● **EXCERPT TO READ**
*** Begin section ***

So, after disrupting a traditional market and successfully achieving 30% market share, why are e-books now running out of steam? Tina Jordan, Vice President of the Association of American Publishers, provides one explanation: “In the early years of e-books, the percentage growth from physical books to digital books was rapid. Now that e-reading is fully integrated into a consumer’s choice of options, the market has begun to stabilize”. In other words, perhaps the novelty is wearing off. However, there is another dimension: the initial rise of the e-book may have shocked bricks-and-mortar booksellers into rethinking their businesses for the better.

*** End section ***

● **TASK SET**
1) Copy the part of the passage on slowing e-book growth that runs from "So, after disrupting" up to and including "for the better.".
2) Write a continuation of the passage on slowing e-book growth, picking up after its final sentence.

● **PROVIDED INFORMATION**
*** Begin section ***

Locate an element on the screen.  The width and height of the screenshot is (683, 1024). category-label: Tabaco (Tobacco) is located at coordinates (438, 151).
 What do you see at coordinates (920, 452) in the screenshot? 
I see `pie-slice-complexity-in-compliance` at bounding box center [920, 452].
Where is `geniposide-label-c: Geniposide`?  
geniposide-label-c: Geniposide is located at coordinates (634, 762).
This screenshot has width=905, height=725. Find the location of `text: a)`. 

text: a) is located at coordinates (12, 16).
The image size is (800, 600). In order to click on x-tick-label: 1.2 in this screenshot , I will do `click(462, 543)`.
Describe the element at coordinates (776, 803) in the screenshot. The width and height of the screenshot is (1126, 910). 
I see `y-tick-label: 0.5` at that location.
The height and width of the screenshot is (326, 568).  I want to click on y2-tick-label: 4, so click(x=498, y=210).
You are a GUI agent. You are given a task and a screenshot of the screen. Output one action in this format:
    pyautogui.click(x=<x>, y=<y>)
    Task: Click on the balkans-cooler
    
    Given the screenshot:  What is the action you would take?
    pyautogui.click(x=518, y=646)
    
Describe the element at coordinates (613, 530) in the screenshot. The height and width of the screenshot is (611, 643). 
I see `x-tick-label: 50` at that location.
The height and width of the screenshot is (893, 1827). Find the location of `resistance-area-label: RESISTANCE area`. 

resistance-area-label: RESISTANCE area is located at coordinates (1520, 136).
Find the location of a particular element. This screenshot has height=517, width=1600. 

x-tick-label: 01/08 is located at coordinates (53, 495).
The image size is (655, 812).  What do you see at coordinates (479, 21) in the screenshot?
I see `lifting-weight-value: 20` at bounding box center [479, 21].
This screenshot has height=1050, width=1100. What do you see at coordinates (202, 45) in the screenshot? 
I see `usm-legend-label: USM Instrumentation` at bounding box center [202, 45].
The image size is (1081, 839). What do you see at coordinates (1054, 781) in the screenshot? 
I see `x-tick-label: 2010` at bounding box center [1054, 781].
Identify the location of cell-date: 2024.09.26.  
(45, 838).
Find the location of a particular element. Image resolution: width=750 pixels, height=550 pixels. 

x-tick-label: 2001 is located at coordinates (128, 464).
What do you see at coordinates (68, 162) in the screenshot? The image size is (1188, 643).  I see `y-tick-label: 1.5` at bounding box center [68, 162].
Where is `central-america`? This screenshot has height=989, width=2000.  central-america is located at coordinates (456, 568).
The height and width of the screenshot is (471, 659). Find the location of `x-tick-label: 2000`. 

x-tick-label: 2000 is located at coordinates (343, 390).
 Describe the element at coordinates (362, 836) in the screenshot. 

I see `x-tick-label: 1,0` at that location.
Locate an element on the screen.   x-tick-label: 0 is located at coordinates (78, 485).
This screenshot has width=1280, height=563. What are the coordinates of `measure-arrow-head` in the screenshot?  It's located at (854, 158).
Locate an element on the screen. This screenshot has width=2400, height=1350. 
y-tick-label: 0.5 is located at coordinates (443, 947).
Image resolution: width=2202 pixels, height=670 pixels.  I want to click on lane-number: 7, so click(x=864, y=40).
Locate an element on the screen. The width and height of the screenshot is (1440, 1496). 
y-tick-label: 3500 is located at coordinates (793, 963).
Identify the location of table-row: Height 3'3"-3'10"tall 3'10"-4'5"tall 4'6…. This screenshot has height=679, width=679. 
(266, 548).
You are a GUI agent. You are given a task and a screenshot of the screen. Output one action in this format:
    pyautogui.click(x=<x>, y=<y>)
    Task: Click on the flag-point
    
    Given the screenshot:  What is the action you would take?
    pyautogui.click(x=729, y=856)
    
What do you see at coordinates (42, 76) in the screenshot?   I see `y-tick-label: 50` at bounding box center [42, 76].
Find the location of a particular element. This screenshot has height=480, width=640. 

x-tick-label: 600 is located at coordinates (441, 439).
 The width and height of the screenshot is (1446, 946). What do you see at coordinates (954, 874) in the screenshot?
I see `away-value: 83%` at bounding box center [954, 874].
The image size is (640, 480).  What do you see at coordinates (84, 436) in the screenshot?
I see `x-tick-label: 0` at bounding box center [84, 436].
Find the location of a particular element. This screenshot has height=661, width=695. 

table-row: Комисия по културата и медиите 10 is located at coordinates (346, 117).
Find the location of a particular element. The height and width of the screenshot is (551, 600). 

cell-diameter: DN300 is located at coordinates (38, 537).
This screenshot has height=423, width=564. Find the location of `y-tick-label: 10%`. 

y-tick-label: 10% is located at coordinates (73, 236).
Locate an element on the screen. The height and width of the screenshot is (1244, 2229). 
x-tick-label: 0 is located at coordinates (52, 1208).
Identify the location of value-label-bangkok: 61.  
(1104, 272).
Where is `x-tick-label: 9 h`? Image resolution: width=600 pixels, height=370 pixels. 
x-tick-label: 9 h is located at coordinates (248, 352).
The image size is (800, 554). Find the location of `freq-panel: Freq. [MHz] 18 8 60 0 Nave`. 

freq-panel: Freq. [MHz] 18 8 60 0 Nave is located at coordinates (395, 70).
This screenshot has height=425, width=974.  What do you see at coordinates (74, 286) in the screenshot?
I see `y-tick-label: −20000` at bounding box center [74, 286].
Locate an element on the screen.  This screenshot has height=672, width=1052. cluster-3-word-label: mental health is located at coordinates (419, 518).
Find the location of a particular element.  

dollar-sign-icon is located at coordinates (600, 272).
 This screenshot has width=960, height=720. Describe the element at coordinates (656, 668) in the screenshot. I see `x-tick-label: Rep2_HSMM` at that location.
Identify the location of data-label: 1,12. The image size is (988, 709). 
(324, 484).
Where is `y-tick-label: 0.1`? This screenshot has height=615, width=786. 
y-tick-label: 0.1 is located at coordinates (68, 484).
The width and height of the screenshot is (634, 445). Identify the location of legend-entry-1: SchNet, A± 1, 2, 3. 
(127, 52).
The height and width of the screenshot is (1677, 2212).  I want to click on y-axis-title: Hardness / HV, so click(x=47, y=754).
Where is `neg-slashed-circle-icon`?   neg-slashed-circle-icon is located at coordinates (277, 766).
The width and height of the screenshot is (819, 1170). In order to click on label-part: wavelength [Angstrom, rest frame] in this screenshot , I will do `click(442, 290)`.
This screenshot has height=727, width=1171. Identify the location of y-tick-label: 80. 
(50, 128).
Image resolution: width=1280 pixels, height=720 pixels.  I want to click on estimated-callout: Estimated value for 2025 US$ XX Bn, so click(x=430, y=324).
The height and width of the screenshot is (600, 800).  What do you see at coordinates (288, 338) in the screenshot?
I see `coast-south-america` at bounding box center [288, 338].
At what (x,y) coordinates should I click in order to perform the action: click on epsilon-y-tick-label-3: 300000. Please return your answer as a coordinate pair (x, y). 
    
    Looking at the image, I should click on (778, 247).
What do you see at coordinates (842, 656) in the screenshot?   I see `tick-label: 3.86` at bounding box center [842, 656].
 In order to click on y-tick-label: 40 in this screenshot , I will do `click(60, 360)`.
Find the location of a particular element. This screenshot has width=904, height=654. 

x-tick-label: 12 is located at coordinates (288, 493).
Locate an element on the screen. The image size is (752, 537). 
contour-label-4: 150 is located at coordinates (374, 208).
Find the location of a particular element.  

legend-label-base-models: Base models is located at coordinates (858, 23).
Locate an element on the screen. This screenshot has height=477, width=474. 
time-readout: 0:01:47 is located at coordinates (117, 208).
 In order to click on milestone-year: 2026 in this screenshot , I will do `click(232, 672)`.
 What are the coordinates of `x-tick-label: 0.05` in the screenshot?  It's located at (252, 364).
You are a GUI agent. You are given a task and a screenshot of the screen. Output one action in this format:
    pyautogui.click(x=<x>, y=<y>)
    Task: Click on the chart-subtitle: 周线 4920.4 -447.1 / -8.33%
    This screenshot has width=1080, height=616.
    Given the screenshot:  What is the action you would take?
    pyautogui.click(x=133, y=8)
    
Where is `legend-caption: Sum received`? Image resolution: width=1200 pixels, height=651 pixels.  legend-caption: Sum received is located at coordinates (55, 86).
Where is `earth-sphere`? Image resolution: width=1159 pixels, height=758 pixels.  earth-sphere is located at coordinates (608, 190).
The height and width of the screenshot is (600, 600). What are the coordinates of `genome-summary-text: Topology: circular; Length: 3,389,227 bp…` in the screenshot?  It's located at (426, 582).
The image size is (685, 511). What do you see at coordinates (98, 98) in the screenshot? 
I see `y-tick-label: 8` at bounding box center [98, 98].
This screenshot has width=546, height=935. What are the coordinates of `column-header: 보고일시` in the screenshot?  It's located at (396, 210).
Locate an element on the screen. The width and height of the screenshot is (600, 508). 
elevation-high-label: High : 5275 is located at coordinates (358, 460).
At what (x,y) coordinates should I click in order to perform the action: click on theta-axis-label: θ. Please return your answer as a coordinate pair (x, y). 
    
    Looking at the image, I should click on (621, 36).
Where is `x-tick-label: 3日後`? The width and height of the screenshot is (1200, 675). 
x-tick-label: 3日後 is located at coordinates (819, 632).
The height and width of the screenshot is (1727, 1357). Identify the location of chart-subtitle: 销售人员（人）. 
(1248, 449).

*** End section ***

● **RESPONSES BY ITEM NUMBER**
1)
So, after disrupting a traditional market and successfully achieving 30% market share, why are e-books now running out of steam? Tina Jordan, Vice President of the Association of American Publishers, provides one explanation: “In the early years of e-books, the percentage growth from physical books to digital books was rapid. Now that e-reading is fully integrated into a consumer’s choice of options, the market has begun to stabilize”. In other words, perhaps the novelty is wearing off. However, there is another dimension: the initial rise of the e-book may have shocked bricks-and-mortar booksellers into rethinking their businesses for the better.

2)
Skipping back to 2012, RetailWeek announced the bookselling market “has been hit hard” by e-readers and ‘etail’. To survive in this climate, former UK Borders Chief Executive Philip Downer predicted: “The bookshop of the future will promote itself as a place to spend time that also sells books and lifestyle products”. Step into any Waterstones store today and Downer’s prediction could be seen as the blueprint. Having refurbished some of its 290 shops, the customer experience is today characterised by bright lighting, attractive displays, espresso machines and a selection of wider products such as stationery, games and greetings cards. The importance of this transformation is not underestimated by Waterstones’ Chief Executive James Daunt, who correlates it directly with the company’s 5% increase in book sales in 2015.
In addition to changing the store environment, the books sold on the high street have changed. At the advent of e-books, Downer anticipated avid users of e-readers may still “keep physical copies of their favourites, and books will always have an edge when it comes to gift buying”. The idea of consumers purchasing books as cherished items is supported by the bestselling author Joanna Trollope who believes publishers need to work harder to make books more “precious”. She explains, “Publishers may have to produce fewer books, and more beautiful books”. Again, this trend can be observed on today’s high-street – a case study being the appearance of The Folio Society’s publications in Waterstones’ stores.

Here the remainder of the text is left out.